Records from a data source

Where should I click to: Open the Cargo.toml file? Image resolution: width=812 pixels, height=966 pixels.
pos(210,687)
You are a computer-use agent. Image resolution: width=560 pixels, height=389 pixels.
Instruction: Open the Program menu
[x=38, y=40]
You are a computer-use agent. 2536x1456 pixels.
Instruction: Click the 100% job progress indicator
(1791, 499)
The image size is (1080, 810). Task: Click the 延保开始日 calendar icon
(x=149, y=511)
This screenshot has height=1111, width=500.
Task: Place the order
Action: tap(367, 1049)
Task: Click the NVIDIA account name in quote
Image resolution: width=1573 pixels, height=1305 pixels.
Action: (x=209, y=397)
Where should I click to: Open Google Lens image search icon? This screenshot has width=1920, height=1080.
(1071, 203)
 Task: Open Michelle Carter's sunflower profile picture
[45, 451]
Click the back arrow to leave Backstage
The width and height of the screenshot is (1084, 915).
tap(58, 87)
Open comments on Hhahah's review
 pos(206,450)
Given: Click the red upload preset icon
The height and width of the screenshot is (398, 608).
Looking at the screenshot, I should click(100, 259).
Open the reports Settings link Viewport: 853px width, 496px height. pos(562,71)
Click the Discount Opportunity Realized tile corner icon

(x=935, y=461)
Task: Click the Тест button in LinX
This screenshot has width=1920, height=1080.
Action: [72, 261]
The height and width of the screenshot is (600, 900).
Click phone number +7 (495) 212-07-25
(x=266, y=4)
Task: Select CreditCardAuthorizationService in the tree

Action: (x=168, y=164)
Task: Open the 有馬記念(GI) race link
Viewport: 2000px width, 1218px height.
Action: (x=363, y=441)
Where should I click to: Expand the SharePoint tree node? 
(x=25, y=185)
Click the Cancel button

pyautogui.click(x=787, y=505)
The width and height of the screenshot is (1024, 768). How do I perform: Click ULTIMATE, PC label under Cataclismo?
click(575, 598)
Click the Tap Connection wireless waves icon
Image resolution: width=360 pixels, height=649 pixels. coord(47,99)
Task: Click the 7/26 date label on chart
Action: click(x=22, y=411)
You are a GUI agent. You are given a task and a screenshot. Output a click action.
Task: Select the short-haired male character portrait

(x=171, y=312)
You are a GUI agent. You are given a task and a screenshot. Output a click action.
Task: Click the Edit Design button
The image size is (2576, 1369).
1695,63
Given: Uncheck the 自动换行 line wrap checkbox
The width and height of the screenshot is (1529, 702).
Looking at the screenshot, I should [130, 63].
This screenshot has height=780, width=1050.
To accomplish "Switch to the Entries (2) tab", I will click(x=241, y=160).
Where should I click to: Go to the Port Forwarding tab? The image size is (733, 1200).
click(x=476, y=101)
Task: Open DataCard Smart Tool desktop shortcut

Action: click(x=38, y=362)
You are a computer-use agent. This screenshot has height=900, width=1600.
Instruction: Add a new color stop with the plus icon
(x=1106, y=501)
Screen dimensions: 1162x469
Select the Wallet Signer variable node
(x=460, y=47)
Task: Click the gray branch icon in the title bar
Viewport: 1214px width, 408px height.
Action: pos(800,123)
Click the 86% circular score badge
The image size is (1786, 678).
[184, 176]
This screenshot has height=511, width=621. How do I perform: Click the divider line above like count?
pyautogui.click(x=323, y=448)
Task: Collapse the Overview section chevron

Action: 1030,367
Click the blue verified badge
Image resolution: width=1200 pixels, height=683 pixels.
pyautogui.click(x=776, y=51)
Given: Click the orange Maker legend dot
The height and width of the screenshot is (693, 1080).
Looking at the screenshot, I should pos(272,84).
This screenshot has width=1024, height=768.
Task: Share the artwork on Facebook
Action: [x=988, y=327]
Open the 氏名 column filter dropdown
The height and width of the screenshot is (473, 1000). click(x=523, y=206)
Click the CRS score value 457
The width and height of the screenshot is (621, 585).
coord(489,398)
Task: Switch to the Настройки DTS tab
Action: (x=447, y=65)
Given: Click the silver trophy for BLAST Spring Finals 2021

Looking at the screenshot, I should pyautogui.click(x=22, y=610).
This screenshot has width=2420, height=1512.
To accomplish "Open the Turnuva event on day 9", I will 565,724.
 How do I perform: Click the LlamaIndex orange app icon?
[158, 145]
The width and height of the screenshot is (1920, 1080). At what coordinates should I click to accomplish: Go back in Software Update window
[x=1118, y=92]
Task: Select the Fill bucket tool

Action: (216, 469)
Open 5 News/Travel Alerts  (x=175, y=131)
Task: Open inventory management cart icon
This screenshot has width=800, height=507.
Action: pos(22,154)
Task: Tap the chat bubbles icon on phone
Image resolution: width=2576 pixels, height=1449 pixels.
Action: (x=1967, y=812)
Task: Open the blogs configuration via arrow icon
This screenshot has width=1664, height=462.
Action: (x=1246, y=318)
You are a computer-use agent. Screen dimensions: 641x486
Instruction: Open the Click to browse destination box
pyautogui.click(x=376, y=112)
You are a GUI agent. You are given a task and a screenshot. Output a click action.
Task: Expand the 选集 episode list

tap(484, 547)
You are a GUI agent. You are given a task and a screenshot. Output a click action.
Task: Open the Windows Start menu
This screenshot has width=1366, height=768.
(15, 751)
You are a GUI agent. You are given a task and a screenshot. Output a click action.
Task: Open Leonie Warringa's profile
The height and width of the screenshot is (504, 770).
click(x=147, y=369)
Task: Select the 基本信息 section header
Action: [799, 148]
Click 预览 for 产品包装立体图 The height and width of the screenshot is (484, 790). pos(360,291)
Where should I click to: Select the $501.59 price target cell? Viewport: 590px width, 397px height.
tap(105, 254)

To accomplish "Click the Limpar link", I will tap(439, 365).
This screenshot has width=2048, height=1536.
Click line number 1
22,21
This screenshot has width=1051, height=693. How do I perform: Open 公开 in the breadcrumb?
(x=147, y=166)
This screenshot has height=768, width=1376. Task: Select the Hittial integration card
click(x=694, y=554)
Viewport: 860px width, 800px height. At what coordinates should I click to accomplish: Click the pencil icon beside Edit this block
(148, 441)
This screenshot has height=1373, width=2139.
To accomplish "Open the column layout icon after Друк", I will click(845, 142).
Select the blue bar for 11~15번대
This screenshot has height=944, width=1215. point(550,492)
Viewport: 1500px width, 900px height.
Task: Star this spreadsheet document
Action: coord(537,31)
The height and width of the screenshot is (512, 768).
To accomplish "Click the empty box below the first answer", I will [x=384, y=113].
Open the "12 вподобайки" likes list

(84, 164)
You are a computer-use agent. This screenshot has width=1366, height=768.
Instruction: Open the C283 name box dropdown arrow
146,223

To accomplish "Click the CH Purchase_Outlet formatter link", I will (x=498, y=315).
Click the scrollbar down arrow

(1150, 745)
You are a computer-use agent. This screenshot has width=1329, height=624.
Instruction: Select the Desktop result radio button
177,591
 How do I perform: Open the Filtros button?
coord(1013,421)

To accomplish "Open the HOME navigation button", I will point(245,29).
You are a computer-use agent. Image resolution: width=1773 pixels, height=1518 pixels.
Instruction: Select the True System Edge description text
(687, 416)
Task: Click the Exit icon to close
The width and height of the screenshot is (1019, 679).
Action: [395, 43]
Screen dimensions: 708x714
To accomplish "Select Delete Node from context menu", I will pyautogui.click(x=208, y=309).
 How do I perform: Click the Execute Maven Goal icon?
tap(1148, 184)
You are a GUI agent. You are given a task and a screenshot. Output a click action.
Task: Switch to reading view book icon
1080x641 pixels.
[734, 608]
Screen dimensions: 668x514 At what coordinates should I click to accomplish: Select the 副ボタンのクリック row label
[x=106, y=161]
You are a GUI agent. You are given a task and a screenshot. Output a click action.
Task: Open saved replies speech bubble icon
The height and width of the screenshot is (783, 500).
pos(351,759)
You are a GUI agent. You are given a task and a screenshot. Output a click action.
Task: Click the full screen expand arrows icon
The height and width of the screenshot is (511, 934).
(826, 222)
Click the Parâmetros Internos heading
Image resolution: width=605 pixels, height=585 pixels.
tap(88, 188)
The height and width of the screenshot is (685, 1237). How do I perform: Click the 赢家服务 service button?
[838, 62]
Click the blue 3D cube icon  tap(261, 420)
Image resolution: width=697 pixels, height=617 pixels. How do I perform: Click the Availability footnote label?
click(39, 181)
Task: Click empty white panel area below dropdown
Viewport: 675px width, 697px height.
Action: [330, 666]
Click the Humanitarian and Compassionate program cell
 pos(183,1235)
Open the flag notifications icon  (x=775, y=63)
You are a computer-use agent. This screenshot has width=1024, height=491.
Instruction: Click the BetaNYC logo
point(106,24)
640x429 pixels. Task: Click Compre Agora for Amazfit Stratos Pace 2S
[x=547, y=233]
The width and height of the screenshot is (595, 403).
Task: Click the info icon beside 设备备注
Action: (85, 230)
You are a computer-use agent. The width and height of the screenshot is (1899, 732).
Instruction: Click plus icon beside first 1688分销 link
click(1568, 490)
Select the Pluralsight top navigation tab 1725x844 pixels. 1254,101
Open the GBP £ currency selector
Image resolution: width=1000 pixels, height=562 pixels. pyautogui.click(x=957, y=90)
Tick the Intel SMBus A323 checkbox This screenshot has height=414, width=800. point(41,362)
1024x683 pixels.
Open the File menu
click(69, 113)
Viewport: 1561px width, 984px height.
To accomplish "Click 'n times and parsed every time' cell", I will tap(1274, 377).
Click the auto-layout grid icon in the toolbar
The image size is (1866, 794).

*Written task*:
Collect each line in the items above that contains the string "beside", matching case exactly.

*Final result*:
Viewport: 860px width, 800px height. At what coordinates should I click to accomplish: Click the pencil icon beside Edit this block
Task: Click the info icon beside 设备备注
Instruction: Click plus icon beside first 1688分销 link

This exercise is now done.